> [Sayfa Metni]:

İLKÇAĞ’IN
FİGÜRİN ÜRETİCİSİ; AİOL LİMAN YERLEŞİMİ MYRİNA
26 Mart 2025
İbrahim Fidanoğlu
Gözümle gördüm.
“Gül parmaklı şafak” söktüğünde
Elleriyle kurduğu iki tepeli kentin dışında
Titnaios’un ağzında yıkanıyordu,
“Tek göğüslü” denen Ece.
Kuyruklu yalan bu,
Onun iki memesi de yerinde.
O kent ki mezarlarında
İnsandan çok tanrılar yatıyor.
Ersin DOĞER(1)
Giriş
niyetine…
Bugün yine Kuzey Ege'de idik. Aliağa ile Şakran
arasında yer alan Pınarcık yazlık sayfiye yerleşiminden biraz daha
güneydeki İlkçağ Aiol liman yerleşimi Myrina'ya yürüdük. Sabah Pınarcık'tan
11'e doğru başladığımız yürüyüşü, atmosferdeki çöl tozları nedeniyle kapalı bir
havada, yine Pınarcık'ta saat 16 civarında tamamladık. Sıcaklık 25
derece civarıydı. Toplamda 10 km civarında yürüdük. Yürüdüğümüz topoğrafya
bu kez hiç zorlu değildi. Mutedil yükselen birkaç tepe aştık, bazen hemen
denizin kıyısından, bazen zeytinliklerin ya da kızılçam koruluklarının içinden
geçtik. Pınarcık'ta bizi sabah Sarıkız adını verdiğimiz şirin bir
köpek karşıladı. Gelme dememize rağmen; bir kere başını okşama gafletim
nedeniyle, Myrina'ya dek peşimizden ayrılmadı.
(Mart 2025)
(Mart 2025)
Karadut Plajı ya da Myrina Limanı ve Öteki Tepe
(Mart 2025)
Myrina antik
kentinin yayıldığı iki tepe var. Bunlardan Bergama yoluna daha yakın
olanına Beriki Tepe, antik limanın hemen arkasından yükselen ve denizin
dibinde yer alan diğer tepeye de Öteki Tepe adı veriliyor. Beriki
Tepe’nin denizle arasında yer alan araziler sahipli ve tarım yapıyorlar.

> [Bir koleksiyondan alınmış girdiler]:

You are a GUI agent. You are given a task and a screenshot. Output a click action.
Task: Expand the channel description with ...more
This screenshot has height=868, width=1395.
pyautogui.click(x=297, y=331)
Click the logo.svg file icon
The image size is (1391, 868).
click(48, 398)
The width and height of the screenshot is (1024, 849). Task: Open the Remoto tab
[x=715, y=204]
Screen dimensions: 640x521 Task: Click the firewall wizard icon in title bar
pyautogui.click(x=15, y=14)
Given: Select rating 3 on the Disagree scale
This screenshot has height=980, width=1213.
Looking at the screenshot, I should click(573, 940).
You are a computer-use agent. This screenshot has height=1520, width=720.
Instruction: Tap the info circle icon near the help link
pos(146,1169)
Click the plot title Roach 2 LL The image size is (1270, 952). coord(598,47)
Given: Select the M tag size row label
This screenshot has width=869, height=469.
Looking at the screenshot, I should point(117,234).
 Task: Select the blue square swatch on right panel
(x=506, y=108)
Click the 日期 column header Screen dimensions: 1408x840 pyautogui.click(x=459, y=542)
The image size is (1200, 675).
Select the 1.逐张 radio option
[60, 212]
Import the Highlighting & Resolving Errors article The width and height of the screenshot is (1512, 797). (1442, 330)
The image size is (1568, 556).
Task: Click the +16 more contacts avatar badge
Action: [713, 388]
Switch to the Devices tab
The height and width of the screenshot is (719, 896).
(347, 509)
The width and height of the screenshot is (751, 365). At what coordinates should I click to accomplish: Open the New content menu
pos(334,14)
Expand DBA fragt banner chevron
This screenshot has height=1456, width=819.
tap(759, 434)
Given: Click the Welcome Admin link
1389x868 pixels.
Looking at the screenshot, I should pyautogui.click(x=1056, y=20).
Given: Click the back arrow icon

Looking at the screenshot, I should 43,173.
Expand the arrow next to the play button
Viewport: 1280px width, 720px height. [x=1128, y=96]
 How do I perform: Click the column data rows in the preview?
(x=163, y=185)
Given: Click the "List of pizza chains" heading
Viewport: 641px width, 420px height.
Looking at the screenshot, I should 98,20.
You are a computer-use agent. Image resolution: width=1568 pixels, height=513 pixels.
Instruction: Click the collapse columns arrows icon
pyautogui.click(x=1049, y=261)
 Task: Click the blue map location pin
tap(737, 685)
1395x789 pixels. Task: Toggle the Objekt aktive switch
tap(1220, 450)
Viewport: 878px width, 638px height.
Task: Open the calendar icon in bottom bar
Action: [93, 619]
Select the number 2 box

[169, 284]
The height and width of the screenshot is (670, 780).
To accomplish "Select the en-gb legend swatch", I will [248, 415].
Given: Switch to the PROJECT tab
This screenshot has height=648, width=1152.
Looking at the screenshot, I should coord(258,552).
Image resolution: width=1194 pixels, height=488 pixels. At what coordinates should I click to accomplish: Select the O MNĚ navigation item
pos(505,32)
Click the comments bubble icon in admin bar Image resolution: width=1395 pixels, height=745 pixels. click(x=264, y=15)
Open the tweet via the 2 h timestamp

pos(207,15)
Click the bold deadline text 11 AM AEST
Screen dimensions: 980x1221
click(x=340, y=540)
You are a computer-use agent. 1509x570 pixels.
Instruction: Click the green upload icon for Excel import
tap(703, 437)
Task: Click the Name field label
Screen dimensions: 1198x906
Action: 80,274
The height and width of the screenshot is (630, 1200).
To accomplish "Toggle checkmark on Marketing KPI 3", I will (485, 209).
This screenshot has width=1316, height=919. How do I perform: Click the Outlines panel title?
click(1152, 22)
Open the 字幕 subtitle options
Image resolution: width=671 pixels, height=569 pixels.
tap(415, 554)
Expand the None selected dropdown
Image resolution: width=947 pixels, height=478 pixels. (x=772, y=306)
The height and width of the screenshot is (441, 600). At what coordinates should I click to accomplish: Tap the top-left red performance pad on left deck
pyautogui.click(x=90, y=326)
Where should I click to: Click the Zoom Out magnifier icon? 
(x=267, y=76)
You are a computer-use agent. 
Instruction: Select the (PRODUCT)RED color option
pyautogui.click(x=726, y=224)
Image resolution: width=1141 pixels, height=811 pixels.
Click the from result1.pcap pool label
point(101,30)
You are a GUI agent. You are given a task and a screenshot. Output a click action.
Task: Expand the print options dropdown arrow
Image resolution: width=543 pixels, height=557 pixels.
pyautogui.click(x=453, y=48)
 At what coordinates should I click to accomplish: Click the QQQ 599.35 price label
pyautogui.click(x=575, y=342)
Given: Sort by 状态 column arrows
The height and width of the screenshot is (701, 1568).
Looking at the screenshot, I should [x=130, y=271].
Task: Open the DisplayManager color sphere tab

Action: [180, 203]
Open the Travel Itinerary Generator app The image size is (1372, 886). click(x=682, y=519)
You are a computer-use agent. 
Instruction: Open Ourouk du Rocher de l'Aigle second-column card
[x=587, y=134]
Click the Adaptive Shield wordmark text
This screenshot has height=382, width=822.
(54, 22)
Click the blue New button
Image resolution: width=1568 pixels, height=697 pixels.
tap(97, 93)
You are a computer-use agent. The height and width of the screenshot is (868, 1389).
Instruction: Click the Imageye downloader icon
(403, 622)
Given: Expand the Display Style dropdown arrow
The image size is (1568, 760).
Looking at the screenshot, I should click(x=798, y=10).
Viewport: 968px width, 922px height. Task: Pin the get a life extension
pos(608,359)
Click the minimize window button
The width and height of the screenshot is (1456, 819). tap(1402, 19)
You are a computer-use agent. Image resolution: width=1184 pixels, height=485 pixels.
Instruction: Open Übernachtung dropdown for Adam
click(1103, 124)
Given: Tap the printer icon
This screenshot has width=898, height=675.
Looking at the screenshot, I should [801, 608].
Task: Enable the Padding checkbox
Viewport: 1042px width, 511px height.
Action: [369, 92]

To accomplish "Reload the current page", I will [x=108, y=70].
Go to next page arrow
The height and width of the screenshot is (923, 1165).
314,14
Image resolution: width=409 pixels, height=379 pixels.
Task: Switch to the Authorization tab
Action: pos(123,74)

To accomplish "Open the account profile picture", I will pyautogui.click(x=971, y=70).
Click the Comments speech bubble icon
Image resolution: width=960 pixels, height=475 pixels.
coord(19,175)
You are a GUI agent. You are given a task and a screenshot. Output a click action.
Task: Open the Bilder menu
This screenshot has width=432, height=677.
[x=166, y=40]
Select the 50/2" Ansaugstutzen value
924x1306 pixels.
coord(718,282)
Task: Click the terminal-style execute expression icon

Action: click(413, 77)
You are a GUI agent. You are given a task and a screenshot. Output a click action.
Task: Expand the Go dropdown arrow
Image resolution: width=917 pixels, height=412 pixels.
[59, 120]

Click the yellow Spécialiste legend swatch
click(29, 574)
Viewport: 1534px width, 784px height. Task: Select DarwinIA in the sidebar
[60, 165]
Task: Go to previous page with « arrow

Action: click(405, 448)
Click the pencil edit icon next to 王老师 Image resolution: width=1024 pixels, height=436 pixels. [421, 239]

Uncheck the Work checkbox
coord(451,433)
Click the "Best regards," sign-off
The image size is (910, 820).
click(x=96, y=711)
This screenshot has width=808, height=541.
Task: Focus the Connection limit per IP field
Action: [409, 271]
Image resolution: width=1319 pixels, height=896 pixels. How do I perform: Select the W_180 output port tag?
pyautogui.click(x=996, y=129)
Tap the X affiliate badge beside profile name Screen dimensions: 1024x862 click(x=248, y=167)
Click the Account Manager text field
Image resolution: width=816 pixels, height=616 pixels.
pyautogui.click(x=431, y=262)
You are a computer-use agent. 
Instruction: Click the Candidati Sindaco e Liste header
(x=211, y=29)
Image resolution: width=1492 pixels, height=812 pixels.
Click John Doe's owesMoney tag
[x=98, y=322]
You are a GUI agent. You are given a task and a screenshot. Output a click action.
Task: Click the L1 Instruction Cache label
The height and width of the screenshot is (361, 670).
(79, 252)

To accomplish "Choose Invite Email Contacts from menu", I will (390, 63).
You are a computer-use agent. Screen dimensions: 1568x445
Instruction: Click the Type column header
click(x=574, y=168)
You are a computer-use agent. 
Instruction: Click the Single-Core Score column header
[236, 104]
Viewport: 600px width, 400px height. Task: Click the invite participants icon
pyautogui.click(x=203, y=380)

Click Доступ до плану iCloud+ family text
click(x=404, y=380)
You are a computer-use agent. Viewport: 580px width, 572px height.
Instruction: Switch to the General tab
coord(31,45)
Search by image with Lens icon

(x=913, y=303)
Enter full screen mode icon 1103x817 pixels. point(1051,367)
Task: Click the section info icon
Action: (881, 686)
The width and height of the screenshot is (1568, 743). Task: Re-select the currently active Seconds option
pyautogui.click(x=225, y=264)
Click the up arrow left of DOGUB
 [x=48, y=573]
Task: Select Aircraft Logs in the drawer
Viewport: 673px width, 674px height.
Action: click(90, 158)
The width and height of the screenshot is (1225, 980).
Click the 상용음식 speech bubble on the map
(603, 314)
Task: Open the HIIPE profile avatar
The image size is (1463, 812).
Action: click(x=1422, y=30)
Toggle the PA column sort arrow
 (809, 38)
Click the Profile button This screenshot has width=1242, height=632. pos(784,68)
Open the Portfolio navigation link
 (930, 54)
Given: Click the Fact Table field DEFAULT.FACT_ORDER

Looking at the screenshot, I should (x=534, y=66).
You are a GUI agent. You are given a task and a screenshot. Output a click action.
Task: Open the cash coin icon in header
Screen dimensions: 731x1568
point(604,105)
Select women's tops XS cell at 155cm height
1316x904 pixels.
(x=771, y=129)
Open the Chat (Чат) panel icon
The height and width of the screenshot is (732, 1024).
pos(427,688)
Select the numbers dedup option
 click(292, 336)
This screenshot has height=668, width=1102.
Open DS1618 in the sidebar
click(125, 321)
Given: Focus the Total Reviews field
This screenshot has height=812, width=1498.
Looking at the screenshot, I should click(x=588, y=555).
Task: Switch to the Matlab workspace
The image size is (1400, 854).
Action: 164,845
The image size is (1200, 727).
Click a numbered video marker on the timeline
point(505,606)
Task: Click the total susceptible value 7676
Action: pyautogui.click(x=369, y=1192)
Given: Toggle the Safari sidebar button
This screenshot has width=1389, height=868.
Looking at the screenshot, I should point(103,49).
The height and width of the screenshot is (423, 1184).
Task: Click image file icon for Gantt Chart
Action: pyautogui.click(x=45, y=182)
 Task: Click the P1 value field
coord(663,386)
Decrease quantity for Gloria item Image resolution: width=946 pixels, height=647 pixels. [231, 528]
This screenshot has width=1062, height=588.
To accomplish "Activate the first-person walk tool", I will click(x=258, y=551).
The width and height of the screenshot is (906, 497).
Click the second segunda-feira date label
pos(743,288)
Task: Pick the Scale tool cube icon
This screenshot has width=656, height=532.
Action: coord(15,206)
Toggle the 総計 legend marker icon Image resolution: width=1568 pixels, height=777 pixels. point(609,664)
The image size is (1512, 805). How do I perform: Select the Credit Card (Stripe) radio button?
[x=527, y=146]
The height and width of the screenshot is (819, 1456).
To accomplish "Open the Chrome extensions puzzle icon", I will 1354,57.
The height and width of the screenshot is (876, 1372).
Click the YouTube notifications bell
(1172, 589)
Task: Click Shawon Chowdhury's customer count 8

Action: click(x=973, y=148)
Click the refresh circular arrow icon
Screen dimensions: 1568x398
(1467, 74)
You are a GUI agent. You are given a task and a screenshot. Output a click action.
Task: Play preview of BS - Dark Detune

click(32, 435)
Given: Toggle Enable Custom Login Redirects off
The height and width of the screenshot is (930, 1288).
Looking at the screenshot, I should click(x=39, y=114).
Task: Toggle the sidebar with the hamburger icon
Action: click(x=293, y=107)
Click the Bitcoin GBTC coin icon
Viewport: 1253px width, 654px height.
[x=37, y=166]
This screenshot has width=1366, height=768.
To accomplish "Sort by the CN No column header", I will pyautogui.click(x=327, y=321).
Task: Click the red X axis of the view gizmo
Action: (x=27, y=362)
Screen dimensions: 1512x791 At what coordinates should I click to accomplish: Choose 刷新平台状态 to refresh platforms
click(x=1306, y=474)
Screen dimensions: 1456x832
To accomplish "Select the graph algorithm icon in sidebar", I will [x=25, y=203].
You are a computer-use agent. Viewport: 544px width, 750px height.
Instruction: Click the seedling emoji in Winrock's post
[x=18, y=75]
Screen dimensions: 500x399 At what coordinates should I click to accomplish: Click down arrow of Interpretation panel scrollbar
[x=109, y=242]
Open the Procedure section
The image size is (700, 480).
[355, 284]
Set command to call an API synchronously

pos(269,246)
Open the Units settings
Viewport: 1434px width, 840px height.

> [Çalışma Yönergeleri]:
1: Myrina yazısına göre antik limanın hemen arkasından yükselen tepeye hangi ad veriliyor?
2: Myrina yazısını son cümlesinden sonra kaldığı yerden sürdürün.
Liste başka bir kaynaktan alınmıştır.

> [Görev Çıktıları]:
1: Öteki Tepe.

2:
Derme çatma evler ve ağıllar da var. Biz sahile Pınarcık yönünden
indiğimizde, hemen deniz kıyısında 7-8 civarı köpeğin varlığını tespit ettik.
Biz onların bir kısmını kovalamaya çalışırken, diğer üç tanesi tedirgin olup arkamızdan
izleyen bizim Sarıkız'a saldırdılar. Zavallı köpek, can havliyle kendini
denize attı, yüzerek Pınarcık yönündeki sahile çıktı ve çalılar arasında
gözden kayboldu. Bu kez limana doğru giderken buradaki köpeklerden üçü peşimize
takıldılar. İkisi kahverengi ve tasmalıydılar. Diğeri ise kulağı küpeli bir
sokak köpeği idi. Bu üçü Pınarcık'a dek bizden hiç ayrılmadılar. Ama Pınarcık'ta
da bu kez Sarıkız'ın başına gelenler onların başına geldi. Neyse ki yara
bere olmadan çil yavrusu gibi dağılıp gittiler.
(Mart 2025)
(MYC; Mart 2025)
(Mart 2025)
Myrina İlkçağ'da
killi topraktan (terra cotta) figürin olarak adlandırılan hediyelik eşya
üreten bir merkez olarak biliniyor. Bu anlamda kazı yapılmamış kentin iki
tepesinde bazen köstebeklerin faaliyeti sonrası ortaya çıkmış örneklerle
karşılaşmak mümkün. Kent surlarından bir parça Beriki Tepe'nin doğu
yamacında yer alıyor. Kıyıdaki limanın mendireğine ait kesme blok taşlar hala
denizin içinde duruyor. Kent, İlkçağ'da Pythkos ya da Titnaios (Tisna)
ismiyle anılan Güzelhisar Çayı’nın denize döküldüğü yerde kurulmuş.
19.yy.ın sonlarında Fransız arkeologlar Myrina'da sondaj kazıları
yapmışlar. Bulunan figürinler bu nedenle ağırlıklı olarak Louvre Müzesi'nde
ve bizim İstanbul Arkeoloji Müzesi'nde yer alıyor. Kentte yüzeyde dikkat
çekici başka bir unsura rastlanmıyor.
(Mart 2025)
Öteki Tepe'deyiz; arkamızda Güzelhisar Çayı...
(Mart 2025)
(Mart 2025)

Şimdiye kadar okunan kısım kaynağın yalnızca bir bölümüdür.